The package extends the Meloni alliance’s attempt at wielding power over the economy, after already instituting a changing of the guard in its own image at the Treasury, several state-owned companies and even the central bank.
It shows her determination to expand its populist agenda in the third-biggest member of the euro zone and appease the US — which she visited just last month — even at the expense of real or potential international fallout.
“In terms of popularity, I think it’s a good move,” said Wolfgango Piccoli, research director at political risk advisory Teneo in London. “It’ll fly well, especially with the constituency of the ruling coalition.”
Piccoli referred in particular to the windfall tax on banks, which wiped out about $10 billion from the market value of the country’s lenders. The decree could cost banks more than €3 billion ($3.3 billion) in taxes, according to Bloomberg Intelligence.
Salvini’s Role
That the package was unveiled in public by Deputy Premier and League Leader Matteo Salvini, the most overtly populist member of the coalition, was a likely signal of messaging the government’s intent.
Politicians are prioritizing “short-term fiscal gains” over the “longer-term cost of equity for the banking sector,” Filippo Maria Alloatti, head of financials at Federated Hermes, told Bloomberg Television. “It’s not the first time and neither won’t be the last time.”
The government’s package included a measure to exercise special “golden share” powers to block technology transfers abroad in strategic sectors including artificial intelligence, production of semiconductors, cybersecurity, aerospace, and energy.
That may be a jab at China, and is in line with US pressure on Italy to move away from its Belt and Road Initiative and commercial ties with the country.
“It’s about China without mentioning China,” said Julian Ringhof, a policy fellow at the European Council for Foreign Relations in Brussels. “China realizes the mood is changing in European member states.”
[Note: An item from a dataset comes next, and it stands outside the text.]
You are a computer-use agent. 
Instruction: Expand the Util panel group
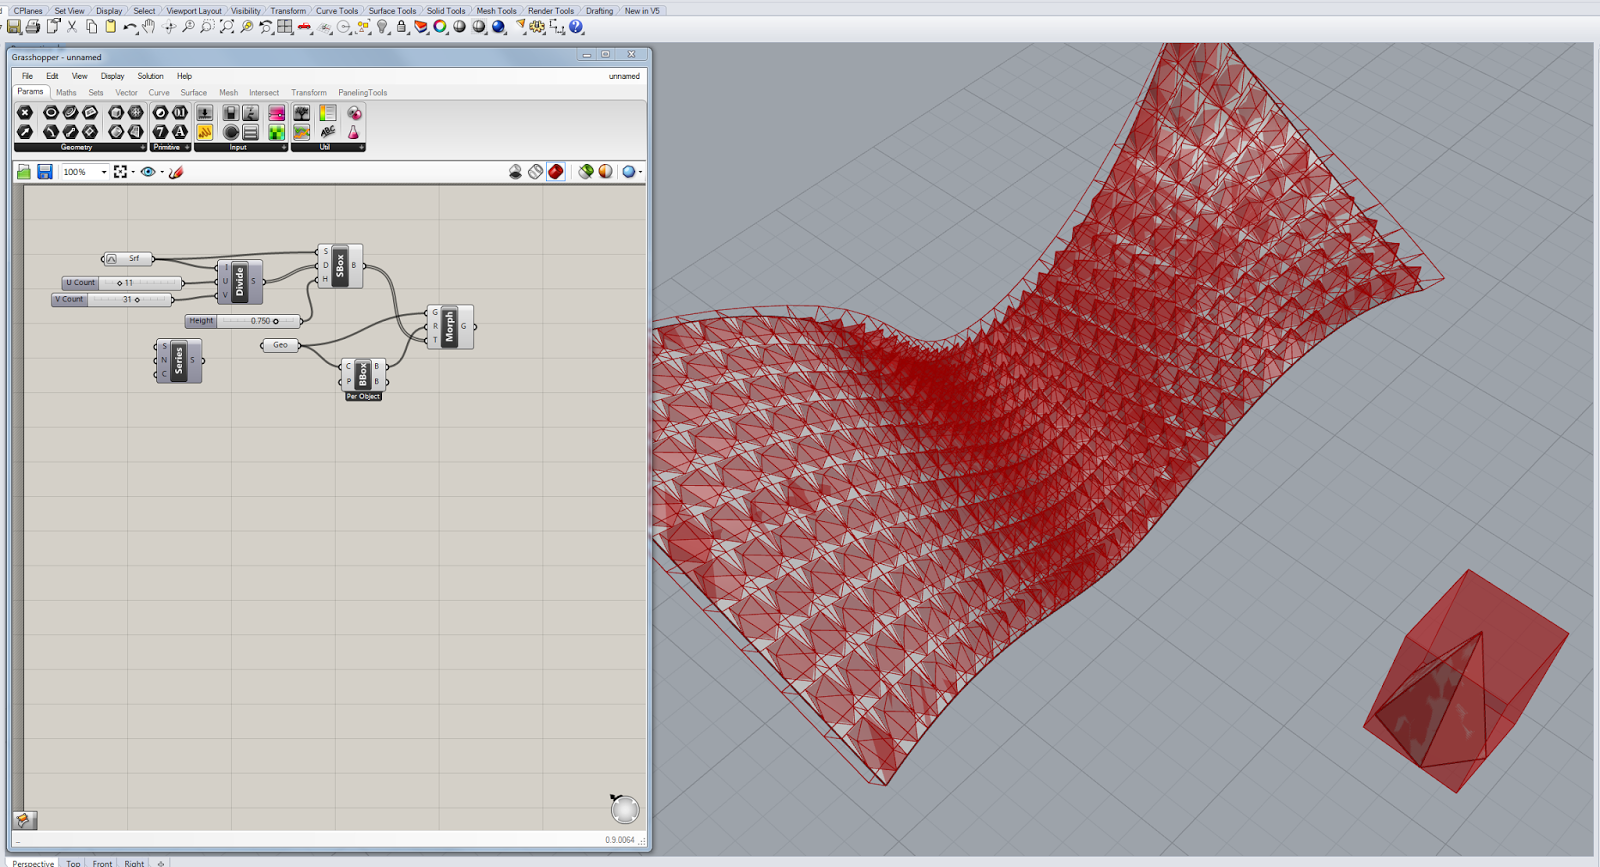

Such laws exist in the US with a clear focus on stopping transfer to countries like China. The EU recently released its European Security Strategy as a new tool that also deters interaction with that nation in certain sectors, though never actually mentioning it by name.
For example, the EU urges member states to tighten export controls on technology that could be exploited by rivals and cautions not to share information with “countries of concern” that could harness AI and quantum computing for military use.
Piccoli of Teneo agreed that it’s possible to speculate that the new move reflects China concern.
“Symbolically, it’s an important exit,” he said. “In reality, not much is going to change in terms of the Italy and China relations.”
The government’s surprise legislative onslaught hit Italians at an awkward moment, with much of the country on vacation in advance of the Aug. 15 national holiday.
Even so, it still marks gear shift in the Meloni coalition’s engagement with its guardians of prosperity, after a three-stage changeover of the economic elite as the coalition took advantage of opportune timing of several job terms ending concurrently.
That began with the installation of new Treasury officials earlier this year and continued with selections of state enterprise chiefs in recent months. Then in June, the government picked ECB Executive Board member Fabio Panetta as the next chief of the Bank of Italy.
By confronting the country’s lenders however, the possibility of more impact — and the corresponding risk of damage — is greater than the government’s prior moves to remodel Italy, not least at a time when the economy has begun to contract.
“In theory they could say, OK you know what, we’re going to lend less to the real economy,” said Alloatti of Federated Hermes. “This, I think, is a possibility, in order to retain more earnings.”